**Excerpted data:**
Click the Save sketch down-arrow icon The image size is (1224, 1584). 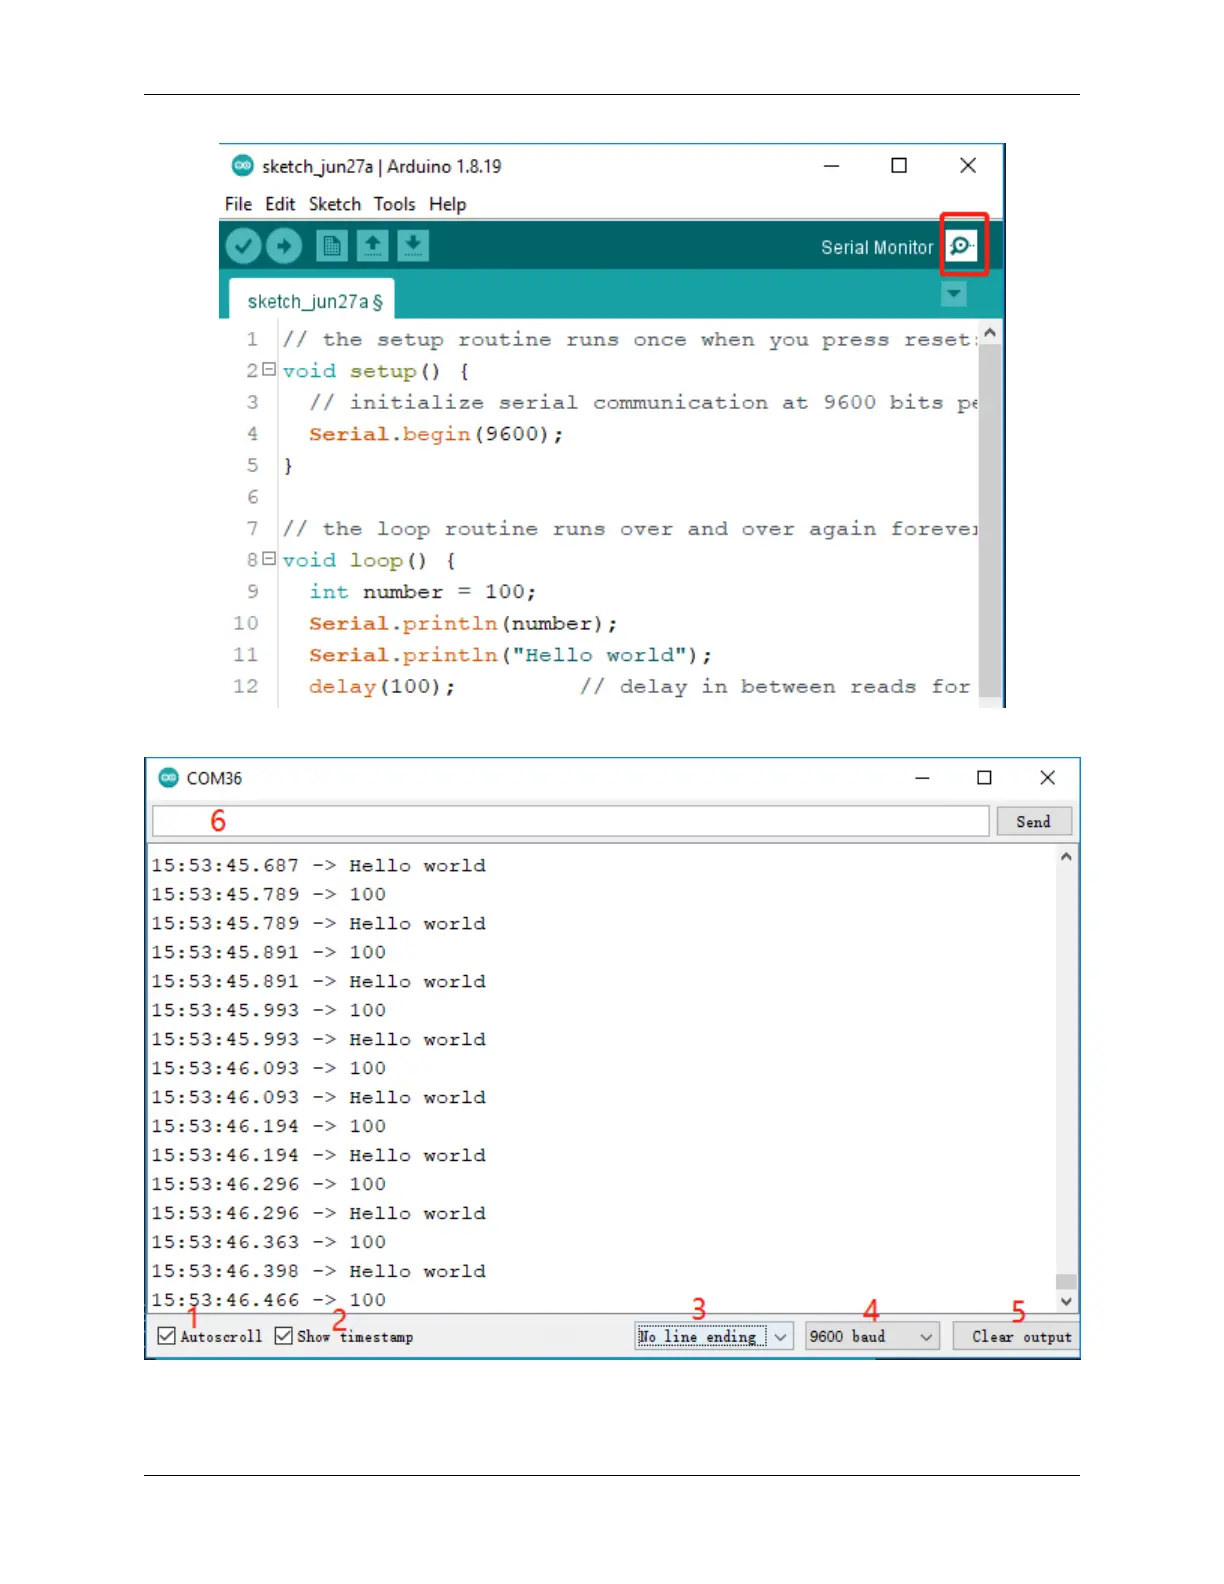[412, 246]
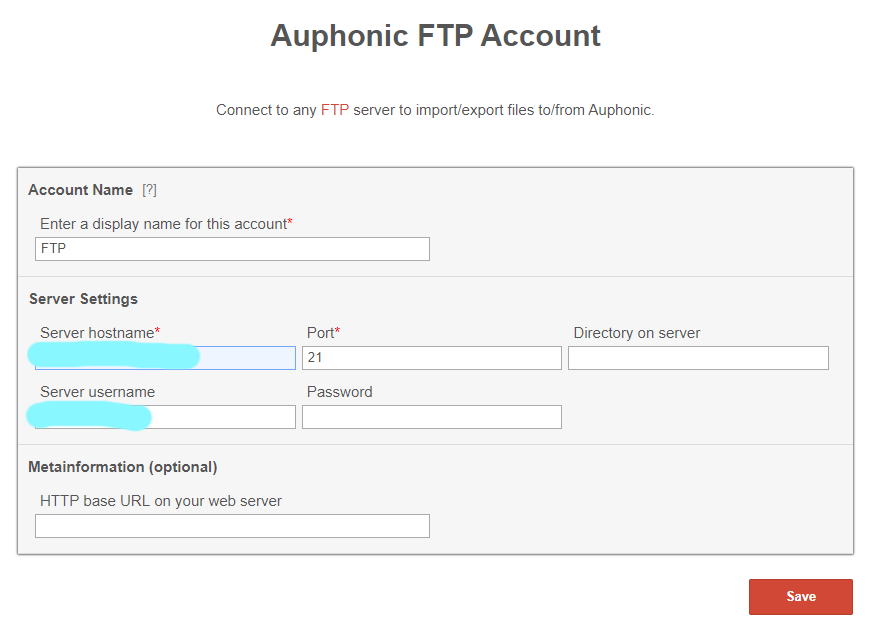876x634 pixels.
Task: Click the Password input field
Action: [432, 417]
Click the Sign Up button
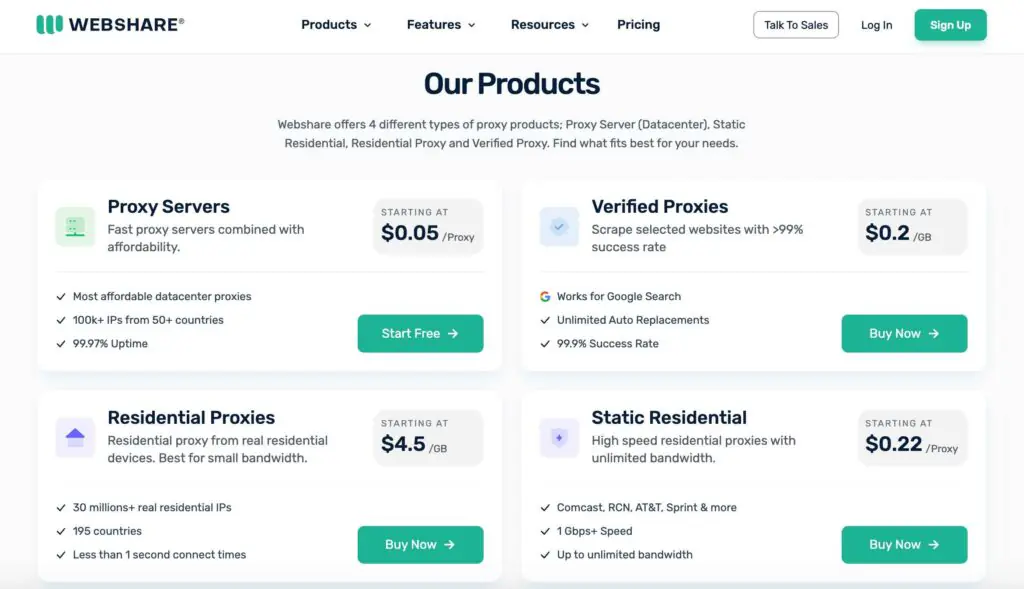 950,25
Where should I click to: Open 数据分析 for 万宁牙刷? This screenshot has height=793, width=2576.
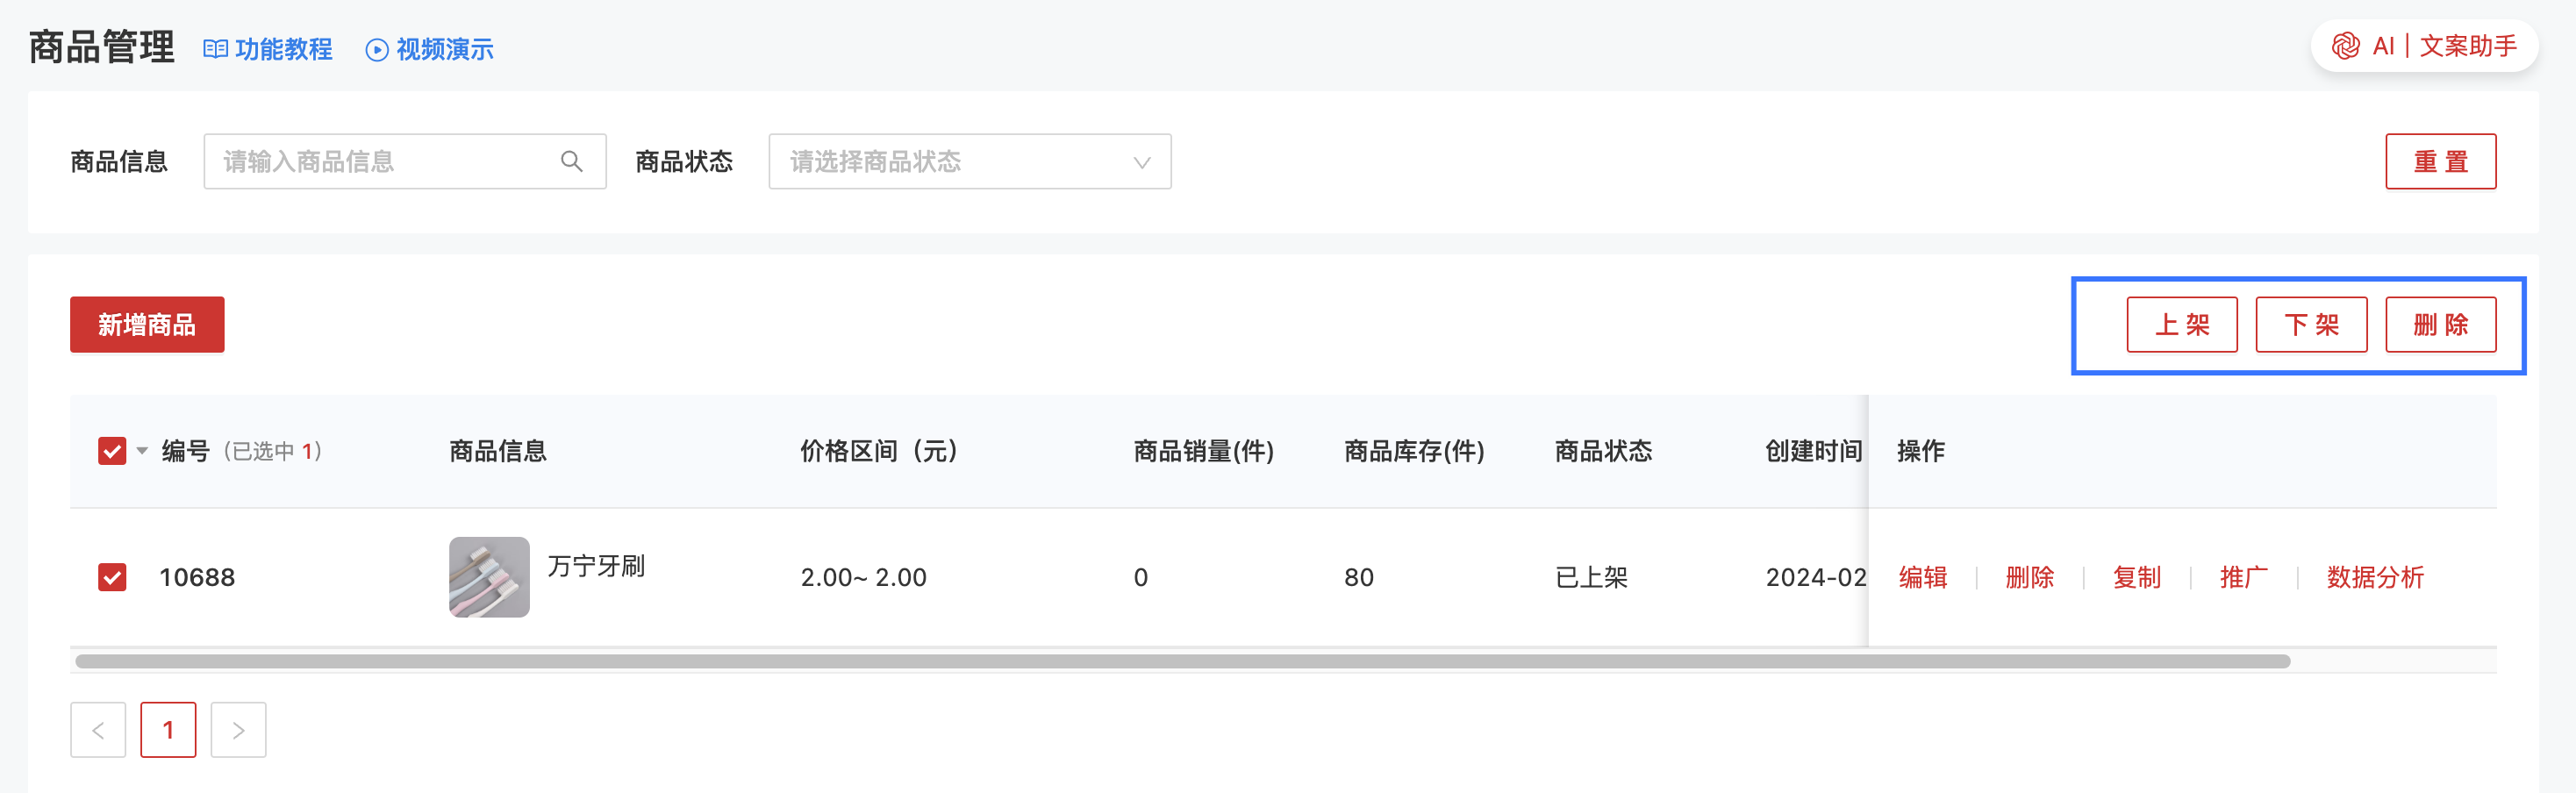tap(2374, 577)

**What to produce:**
Skip all pictures. Write out only the lines from the one containing "Click the Sign Up button" to the end of the listing above, inclusive, exactly as given.

**Answer section:**
Click the Sign Up button
 950,25
Where should I click to: Open 数据分析 for 万宁牙刷? This screenshot has height=793, width=2576.
tap(2374, 577)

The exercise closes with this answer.